Solution for Those Who Already Entrapped in Usury Practice

Solution for Those Who Already Entrapped in Usury Practice

Ibn Sa’di said, “All transactions, whether it is selling and buying, renting, investing, etc, in which the parties involved in it have agreed with it, but it is forbidden in shari’a, is an unlawful and invalid transaction. The willingness of all parties involved is useless because the willingness of transactors is a stipulation for validity of a transaction after the please of Allah and His messenger of that transaction.”

Upon explaining the sentences above, Sheikh Ibn Uthaymeen said, “This principle is based on a hadith. The Prophet said, “All stipulation or agreement without the approval of Allah’s law is an invalid stipulation.” (Narrated by Bukhari and Muslim).

The Prophet also said, “The muslims are tied to all agreements they’ve signed but the agreement that legalize the illegal and vice versa.” (Narrated by Tirmidhi, from Abu Huraira).

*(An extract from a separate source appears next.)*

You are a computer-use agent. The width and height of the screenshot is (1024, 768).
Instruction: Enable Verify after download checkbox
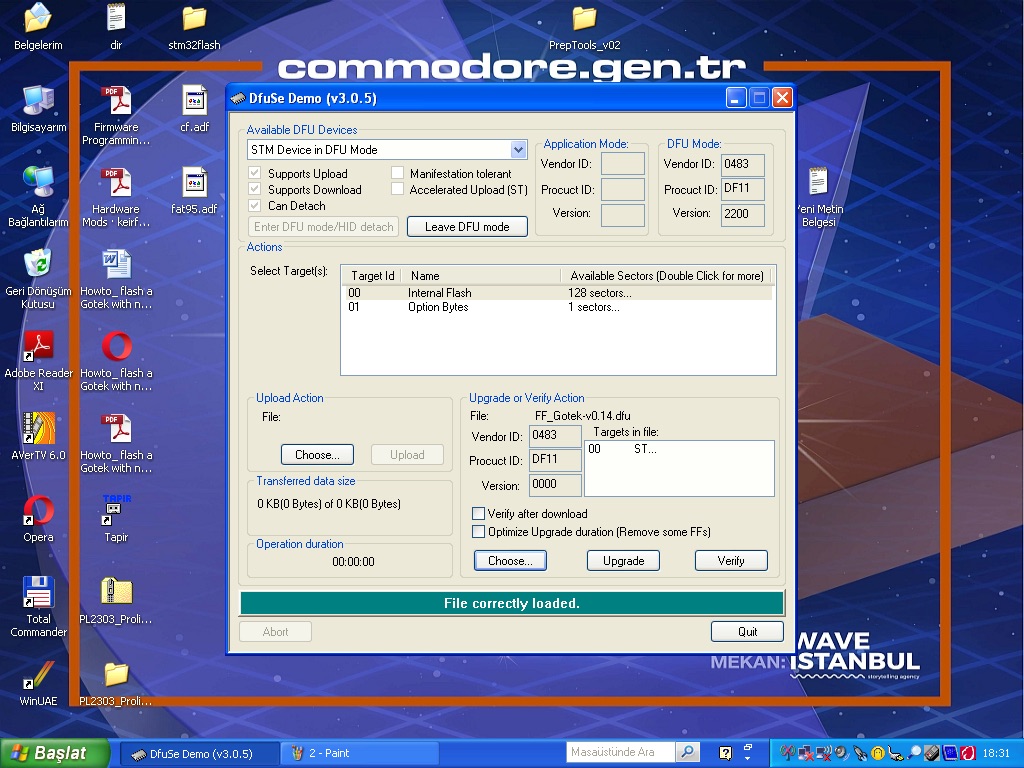pos(479,514)
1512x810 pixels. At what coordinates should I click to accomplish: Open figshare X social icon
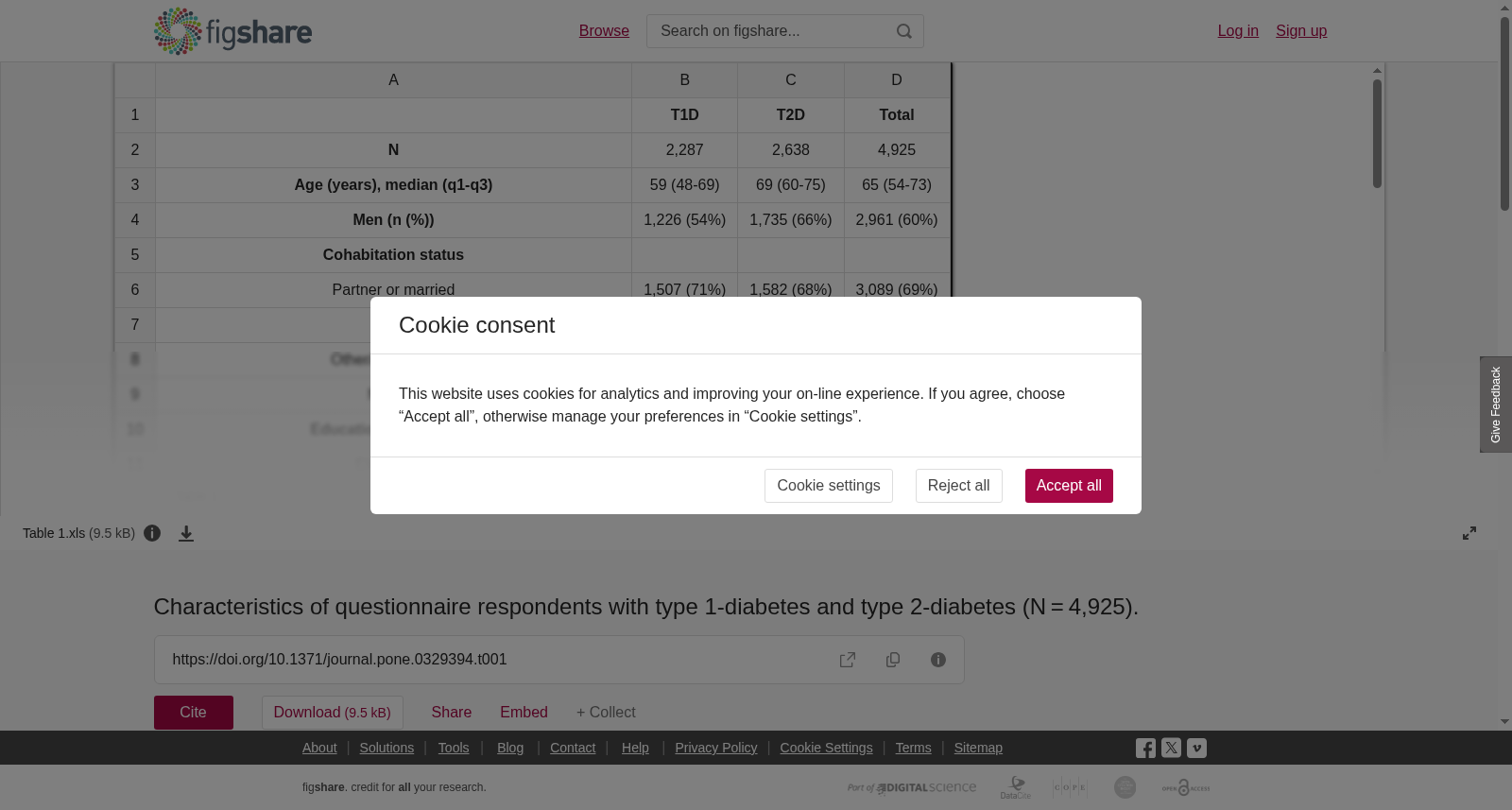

When the Prophet was offered some good quality dates, he asked, “Is all Khaibar dates of the same quality?”

The companions said, “No, but we exchanged one measure of the good quality dates with two measures of the bad one, two measures of the good one with three measures of the bad dates.”

The Prophet said, “Don’t do that. If you want to exchange dates with dates, then the measure should be equal. Another solution is to sell the bad dates, then use the price to buy the good quality dates.” (Narrated by Bukhari)

In this hadith, the Prophet ordered his companions to return the dates from the unlawful exchanged, because the exchange transaction was not done according to Allah and His messenger’s rules, whereas the Prophet had stated, “All deed that is not according to our rules is rejected.” (Narrated by Bukhari and Muslim).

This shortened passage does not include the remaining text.